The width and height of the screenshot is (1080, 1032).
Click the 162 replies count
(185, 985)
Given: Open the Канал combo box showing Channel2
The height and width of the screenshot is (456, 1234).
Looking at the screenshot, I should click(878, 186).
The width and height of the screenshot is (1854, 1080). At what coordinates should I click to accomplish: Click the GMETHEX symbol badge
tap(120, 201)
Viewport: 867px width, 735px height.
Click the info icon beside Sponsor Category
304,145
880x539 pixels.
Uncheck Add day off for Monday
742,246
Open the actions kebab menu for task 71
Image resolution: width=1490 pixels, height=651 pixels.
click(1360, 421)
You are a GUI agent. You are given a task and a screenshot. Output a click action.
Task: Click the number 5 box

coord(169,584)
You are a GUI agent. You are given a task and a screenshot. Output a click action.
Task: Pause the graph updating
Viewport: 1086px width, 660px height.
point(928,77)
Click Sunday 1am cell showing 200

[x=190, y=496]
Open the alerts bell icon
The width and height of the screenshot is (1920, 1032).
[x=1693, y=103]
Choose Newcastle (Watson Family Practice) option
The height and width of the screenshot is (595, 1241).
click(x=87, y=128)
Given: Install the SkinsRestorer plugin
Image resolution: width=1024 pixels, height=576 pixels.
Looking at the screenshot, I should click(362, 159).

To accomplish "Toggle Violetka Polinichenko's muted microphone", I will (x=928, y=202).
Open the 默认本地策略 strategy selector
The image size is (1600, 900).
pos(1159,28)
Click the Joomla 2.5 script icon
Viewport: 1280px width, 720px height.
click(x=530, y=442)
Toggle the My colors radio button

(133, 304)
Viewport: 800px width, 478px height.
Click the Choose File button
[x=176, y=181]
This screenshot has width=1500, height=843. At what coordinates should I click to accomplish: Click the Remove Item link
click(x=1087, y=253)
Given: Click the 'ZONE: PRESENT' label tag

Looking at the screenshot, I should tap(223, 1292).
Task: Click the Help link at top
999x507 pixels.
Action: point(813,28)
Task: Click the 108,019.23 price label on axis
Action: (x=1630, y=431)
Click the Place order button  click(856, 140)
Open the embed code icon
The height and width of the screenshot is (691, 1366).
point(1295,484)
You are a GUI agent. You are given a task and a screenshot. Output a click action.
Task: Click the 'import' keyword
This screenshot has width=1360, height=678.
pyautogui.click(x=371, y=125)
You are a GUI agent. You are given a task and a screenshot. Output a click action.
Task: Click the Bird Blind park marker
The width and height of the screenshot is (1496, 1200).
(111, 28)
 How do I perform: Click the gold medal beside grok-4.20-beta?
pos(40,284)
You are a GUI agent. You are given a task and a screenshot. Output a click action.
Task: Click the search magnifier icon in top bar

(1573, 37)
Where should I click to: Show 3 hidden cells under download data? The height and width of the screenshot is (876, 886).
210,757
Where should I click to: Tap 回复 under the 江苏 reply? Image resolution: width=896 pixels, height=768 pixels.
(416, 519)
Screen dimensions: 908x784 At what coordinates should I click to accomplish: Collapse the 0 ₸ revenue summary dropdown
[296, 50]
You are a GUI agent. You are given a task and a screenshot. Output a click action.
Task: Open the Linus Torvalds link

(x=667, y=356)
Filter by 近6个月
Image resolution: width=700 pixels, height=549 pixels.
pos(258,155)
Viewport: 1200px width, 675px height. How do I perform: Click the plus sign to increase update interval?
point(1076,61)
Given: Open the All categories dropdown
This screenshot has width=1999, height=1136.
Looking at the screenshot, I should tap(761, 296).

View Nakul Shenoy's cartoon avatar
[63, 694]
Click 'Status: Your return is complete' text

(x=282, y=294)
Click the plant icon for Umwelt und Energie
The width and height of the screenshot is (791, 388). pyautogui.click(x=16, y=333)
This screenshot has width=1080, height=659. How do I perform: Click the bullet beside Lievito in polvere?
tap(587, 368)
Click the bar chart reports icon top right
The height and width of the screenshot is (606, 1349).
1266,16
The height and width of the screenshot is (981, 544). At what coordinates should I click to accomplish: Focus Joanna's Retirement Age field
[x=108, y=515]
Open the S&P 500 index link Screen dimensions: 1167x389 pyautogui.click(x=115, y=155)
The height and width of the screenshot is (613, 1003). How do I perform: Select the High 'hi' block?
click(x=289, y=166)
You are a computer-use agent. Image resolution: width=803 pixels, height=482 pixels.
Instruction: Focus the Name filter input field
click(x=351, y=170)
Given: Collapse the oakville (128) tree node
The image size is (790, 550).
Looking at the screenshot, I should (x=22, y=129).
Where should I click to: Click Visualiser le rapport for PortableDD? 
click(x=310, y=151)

» What the exercise asks
Look above for the line holding "Click the Choose File button". Print it and every line after it, exactly, through the line holding "Open the embed code icon".

» Your solution
Click the Choose File button
[x=176, y=181]
This screenshot has width=1500, height=843. At what coordinates should I click to accomplish: Click the Remove Item link
click(x=1087, y=253)
Given: Click the 'ZONE: PRESENT' label tag

Looking at the screenshot, I should tap(223, 1292).
Task: Click the Help link at top
999x507 pixels.
Action: point(813,28)
Task: Click the 108,019.23 price label on axis
Action: (x=1630, y=431)
Click the Place order button  click(856, 140)
Open the embed code icon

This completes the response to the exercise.